Photo : Reuters / Alaa Faqir

Des dangers bien réels

Ayham Alkaddah, ancien commandant d’une équipe de Casques blancs à Deraa, craint également les représailles du gouvernement à l’égard des secouristes.

« Nous avons risqué nos vies pour sauver des vies, et maintenant nous ne trouvons personne pour nous sauver. »

— Une citation de  Ayham Alkaddah, Casque blanc

Peu surpris par la déclaration de Bachar Al-Assad, il dit que le dirigeant ne fait que révéler publiquement les actions qu’il pose depuis le début de la guerre.

« Notre centre de travail à Daraa a été la cible de dizaines d’attaques aériennes le mois dernier », donne-t-il comme exemple. « Au cours de la dernière attaque, trois collègues sont morts. »

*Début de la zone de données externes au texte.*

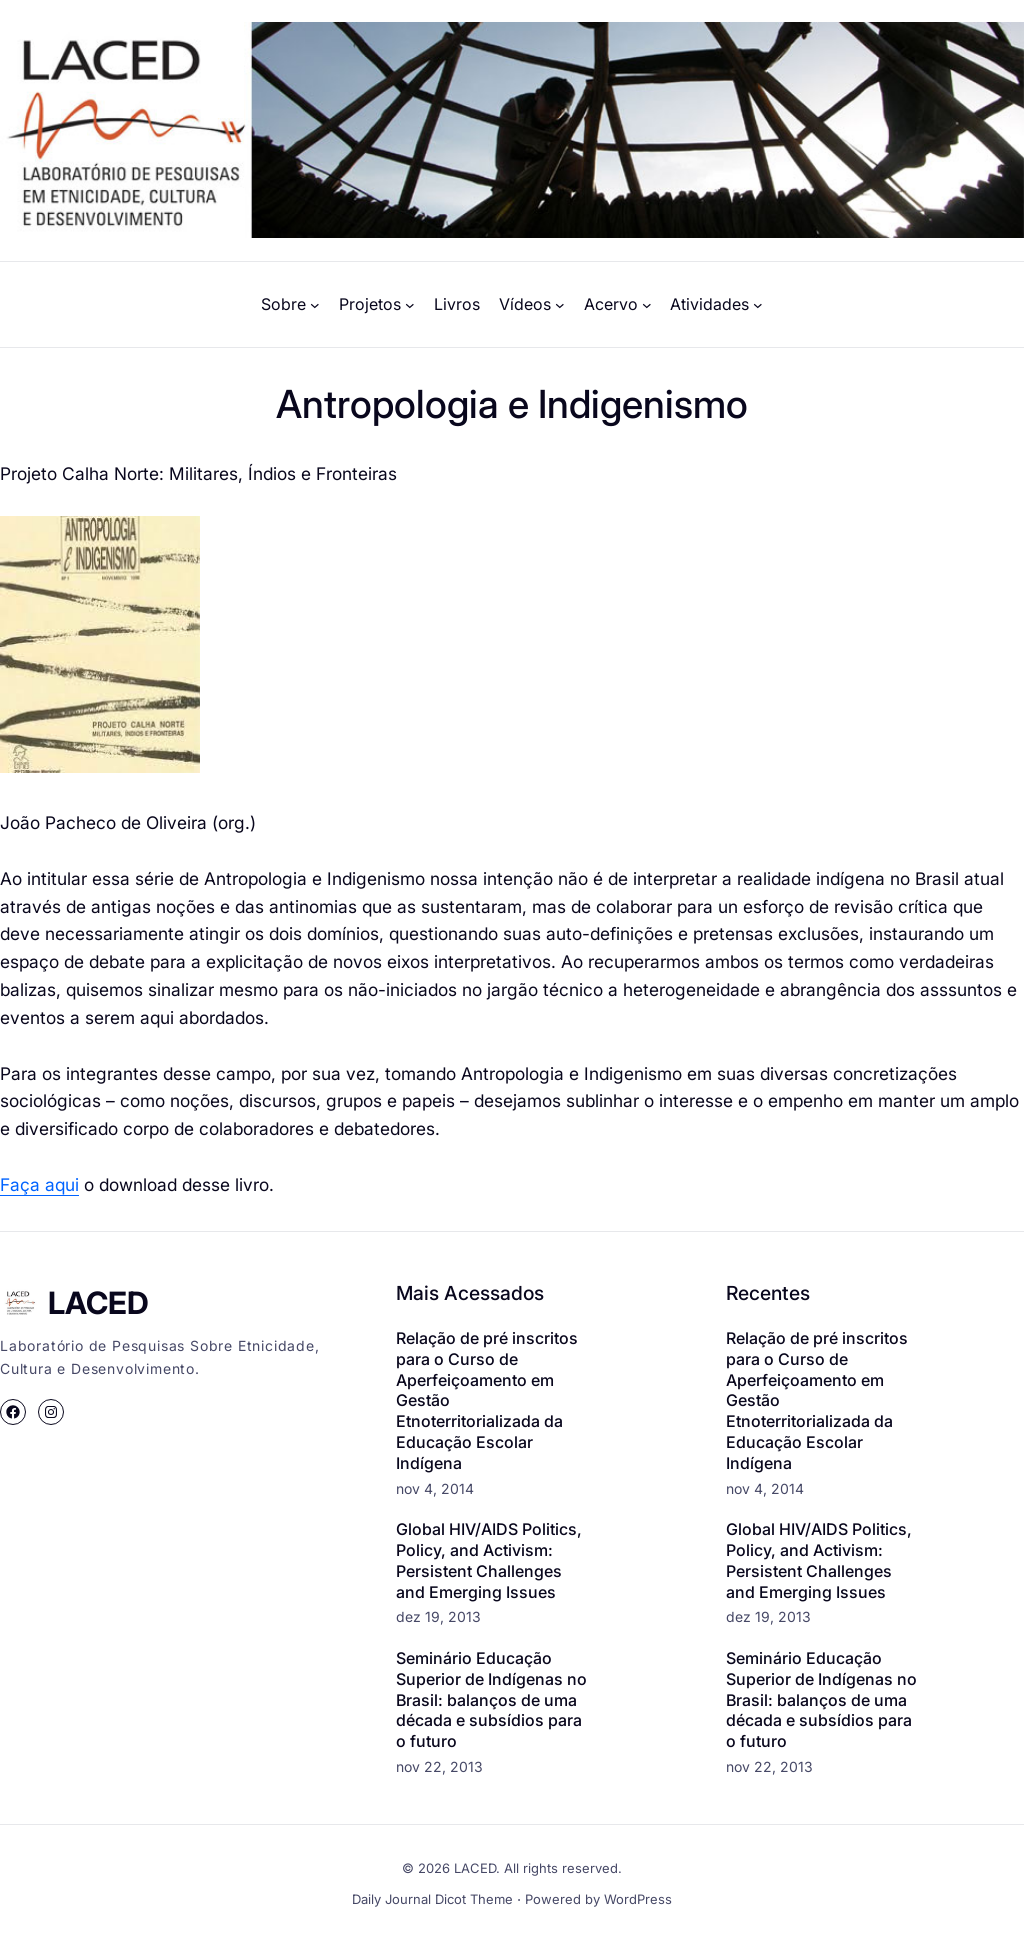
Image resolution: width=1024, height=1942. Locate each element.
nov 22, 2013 (439, 1766)
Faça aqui (39, 1184)
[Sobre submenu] (315, 305)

Le 21 juillet, des efforts internationaux ont permis d’évacuer des centaines de Casques blancs vers Israël puis la Jordanie.

Le Canada s’est engagé à recevoir plus de 50 Casques blancs et des membres de leur famille. Ces actions ont été condamnées, lundi, par le gouvernement syrien, qui les a qualifiées « d’opérations criminelles » visant à déstabiliser la Syrie.